Comment 23 for bug 405317

Revision history for this message
John A Meinel (jameinel) wrote : Re: [Bug 405317] Re: Huge Performance regressions in bazaar 1.16 and higher

-----BEGIN PGP SIGNED MESSAGE-----
Hash: SHA1

Frits Jalvingh wrote:
>> Were you using filters before you upgraded?
> No; 1.16 was the 1st version where content filtering was usable. We have now enabled it to handle line endings more properly.
>
> Would it be helpful if I disabled content filtering on my machine for a
> while?
>
>> Tell me, do you have a pattern where you repeatedly merge from some branch B, but never merge back into that branch?
> Yes, totally. As I told above the 5 branches represent different versions. When I fix something in the lowest version it gets merged "upwards" to the newer versions and finally to the trunk branch. Of course we NEVER merge a "higher version" branch to a "lower version" branch for that would make the versions the same - it would merge back all new development done for the higher version. Most of the trouble you see here is from that trunk branch which collected /all/ fixes on /all/ versions below it. This I think also explains the large #of revisions; a single fix merge here contains all of the commit/merge revisions of all lower branches below it.
>
> The part about heads and having to re-check whether (files?) in the
> other branch had changed is way over my head; I would need to learn your
> terminology 1st. I am surprised a bit, because I expected merge to only
> work with the difference in revisions between the two trees, and then
> only on the files that have changed in those revisions on both sides.
>
> Thanks again for your time and have a good weekend!
>

So I know the merge code is smart enough to use a basis tree to
determine what has actually changed.

However, I don't think the commit code has that luxury. So imagine a
commit graph that looks something like:

 A
 |\
 B C
 |/|
 D E
 |/|
 F G
 |/|
 H I
 |/
 J

The left side is your latest release branch, and the right side is your
previous release branch. Also, lets assume that changes either need a
little bit of tweaking or that the target file is already slightly
different from the right hand side. What this means is that for the file
modified by C it will be slightly different in D.

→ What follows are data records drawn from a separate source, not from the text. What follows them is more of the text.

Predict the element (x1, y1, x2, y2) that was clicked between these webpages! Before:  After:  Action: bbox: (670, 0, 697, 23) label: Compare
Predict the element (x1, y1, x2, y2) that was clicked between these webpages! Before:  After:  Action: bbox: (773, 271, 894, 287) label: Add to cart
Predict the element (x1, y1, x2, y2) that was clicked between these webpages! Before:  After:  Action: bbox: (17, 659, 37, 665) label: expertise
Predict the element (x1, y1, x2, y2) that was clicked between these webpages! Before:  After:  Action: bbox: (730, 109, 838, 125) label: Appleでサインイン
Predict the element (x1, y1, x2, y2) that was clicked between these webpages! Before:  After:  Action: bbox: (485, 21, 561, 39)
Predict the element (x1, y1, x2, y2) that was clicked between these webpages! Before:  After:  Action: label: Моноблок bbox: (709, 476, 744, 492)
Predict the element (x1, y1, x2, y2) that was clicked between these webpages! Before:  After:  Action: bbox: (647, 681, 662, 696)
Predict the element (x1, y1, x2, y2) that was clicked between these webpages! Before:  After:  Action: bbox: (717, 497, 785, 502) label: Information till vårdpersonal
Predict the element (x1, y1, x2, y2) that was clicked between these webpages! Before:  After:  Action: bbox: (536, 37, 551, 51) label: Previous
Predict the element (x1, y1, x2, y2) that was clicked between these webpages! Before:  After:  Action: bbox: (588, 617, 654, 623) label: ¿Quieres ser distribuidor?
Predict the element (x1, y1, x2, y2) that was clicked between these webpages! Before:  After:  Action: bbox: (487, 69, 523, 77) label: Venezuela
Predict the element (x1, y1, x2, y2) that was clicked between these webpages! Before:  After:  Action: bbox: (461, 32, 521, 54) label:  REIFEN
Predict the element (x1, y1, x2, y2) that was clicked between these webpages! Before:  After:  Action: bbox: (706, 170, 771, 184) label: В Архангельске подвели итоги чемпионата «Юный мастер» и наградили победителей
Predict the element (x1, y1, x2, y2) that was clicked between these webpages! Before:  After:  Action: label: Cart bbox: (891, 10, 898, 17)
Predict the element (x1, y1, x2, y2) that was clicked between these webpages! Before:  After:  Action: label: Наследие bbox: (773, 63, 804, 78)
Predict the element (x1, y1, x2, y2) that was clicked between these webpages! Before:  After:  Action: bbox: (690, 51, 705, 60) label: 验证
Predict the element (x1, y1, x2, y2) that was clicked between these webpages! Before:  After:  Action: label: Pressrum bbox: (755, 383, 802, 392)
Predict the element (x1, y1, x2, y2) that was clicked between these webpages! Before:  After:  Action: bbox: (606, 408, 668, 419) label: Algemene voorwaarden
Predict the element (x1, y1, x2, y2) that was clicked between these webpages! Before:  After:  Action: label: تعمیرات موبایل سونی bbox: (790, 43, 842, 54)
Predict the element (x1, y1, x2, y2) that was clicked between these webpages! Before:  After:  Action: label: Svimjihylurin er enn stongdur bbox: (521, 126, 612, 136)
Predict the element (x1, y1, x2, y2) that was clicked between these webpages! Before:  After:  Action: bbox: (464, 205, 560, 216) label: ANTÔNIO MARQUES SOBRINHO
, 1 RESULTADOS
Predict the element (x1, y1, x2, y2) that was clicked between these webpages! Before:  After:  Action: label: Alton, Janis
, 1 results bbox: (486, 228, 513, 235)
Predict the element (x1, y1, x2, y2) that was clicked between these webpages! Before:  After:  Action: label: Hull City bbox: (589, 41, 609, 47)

So what does this get at. Let's assume there were certain changes, and
I'll classify those as C-files, E-files, G-files and I-files.

Now in I, all C-files will have a last-modified value of C, all E-files
will have a last-modified of E, and so on.

However, because of the "tweaking" that I mentioned, in *H*, all of the
C-files will have a last-modified of *D*, all of the E-files will have a
last-modified of F, etc.

So when we merge I into H to get J, the *merge* code will pick G as the
common base, and try to apply only those changes from G => I to H, which
is what we want.

However, the *commit* code will then need to figure out the per-file
graphs, etc. And what it will see is all of the C-files, E-files,
G-files have different last-modified values between that stored in H and
that stored in I. And it isn't immediately obvious that the value in H
supersedes the value in I. So we have to do a heads() check.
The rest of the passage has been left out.